In conseguenza della possibilità di poter incarnare, vivere tutti gli stati coscienziali producibili, qualunque sia quello che rappresenta, il Maieuta deve saper assumerlo fluidamente, in modo da orientare il ricercatore e far sì che questi possa facilmente identificarlo: in quel modo, opera attraverso una contro-traslazione Io-somato-autopoietica, perfettamente controllata. Si tratta di puro istinto-emozione, autopoiesi, non località da cui, nello stesso tempo, è totalmente disidentificato. È la condizione in cui può fare pieno affidamento sulla propria capacità di empatonia autopoietica e del suo orientamento. In tale contesto, deve essere perfettamente in grado di produrre flessibilità e di poter modulare, trasformare nell’immediato, ogni empatonia, in base alla situazione.

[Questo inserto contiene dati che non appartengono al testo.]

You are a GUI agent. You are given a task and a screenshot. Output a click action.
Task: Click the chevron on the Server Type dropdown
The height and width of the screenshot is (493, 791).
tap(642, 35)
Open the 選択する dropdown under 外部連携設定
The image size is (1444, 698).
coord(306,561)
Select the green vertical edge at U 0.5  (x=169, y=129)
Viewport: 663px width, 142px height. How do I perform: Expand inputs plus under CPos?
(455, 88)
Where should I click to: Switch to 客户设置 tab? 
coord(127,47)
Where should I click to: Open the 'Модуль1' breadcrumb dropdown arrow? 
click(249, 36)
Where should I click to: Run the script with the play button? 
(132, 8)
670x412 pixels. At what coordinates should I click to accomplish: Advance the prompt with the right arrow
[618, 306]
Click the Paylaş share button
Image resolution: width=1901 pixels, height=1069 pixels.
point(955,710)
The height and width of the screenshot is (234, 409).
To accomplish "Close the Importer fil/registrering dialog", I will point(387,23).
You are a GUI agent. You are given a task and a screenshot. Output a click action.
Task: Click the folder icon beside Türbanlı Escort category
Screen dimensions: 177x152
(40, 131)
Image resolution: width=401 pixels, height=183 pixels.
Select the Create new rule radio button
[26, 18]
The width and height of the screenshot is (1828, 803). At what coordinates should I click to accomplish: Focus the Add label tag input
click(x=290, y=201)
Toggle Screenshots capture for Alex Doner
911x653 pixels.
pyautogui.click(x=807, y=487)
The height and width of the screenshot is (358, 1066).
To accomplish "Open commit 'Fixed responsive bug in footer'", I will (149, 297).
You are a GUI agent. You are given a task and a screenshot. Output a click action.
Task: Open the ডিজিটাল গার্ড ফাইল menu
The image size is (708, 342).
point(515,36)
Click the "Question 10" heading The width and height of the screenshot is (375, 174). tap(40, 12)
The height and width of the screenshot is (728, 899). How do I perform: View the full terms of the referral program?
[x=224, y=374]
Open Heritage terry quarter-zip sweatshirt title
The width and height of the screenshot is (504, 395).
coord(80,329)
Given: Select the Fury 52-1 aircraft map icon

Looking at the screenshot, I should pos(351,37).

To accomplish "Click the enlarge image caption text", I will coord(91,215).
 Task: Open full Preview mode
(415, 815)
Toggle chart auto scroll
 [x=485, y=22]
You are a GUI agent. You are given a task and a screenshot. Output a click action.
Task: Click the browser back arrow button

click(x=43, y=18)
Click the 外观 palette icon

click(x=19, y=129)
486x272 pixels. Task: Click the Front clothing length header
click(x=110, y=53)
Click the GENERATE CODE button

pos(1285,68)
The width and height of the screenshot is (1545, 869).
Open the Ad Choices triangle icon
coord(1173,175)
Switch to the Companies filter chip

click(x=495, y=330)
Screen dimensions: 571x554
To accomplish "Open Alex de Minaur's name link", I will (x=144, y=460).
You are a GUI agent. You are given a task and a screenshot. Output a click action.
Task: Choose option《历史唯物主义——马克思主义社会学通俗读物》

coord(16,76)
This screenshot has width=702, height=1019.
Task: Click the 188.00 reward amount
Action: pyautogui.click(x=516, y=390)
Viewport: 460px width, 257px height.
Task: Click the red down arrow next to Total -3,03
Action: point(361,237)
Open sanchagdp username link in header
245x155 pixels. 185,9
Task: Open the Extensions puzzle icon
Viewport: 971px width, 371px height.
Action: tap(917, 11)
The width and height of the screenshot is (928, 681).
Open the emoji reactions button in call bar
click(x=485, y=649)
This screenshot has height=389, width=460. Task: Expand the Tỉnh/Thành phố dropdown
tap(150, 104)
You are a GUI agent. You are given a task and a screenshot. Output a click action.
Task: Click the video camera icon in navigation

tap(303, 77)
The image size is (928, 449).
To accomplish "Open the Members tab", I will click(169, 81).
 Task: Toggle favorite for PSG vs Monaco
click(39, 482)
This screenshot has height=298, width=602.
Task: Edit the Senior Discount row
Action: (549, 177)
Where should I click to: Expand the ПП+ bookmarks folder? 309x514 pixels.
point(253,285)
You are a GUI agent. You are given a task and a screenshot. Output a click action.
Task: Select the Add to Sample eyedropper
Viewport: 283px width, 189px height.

Tutti gli atti sono Io-somaticamente semplici e concisi, non si dilungano in azioni Io-somato-autopoietiche intellettuali, che disperdono l’orientamento.

Nelle comunicazioni profonde, si avvale di specifiche azioni empatoniche, lente o di stop, in modo che il ricercatore possa prendere coscienza del principio attivo trasmesso.

Aspetto fondamentale: il Maieuta, qualunque intervento realizzi, utilizzando i doppi, tripli comandi, trasmette sempre, simultaneamente, principi attivi autopoietici corrispondenti, attraverso Autopoiesi olosgrafiche che realizza mentalmente (tutte le funzioni dell’Io-psyché saranno ulteriormente elaborate e definite nel sesto volume, S.T.o.E., Autopoietica).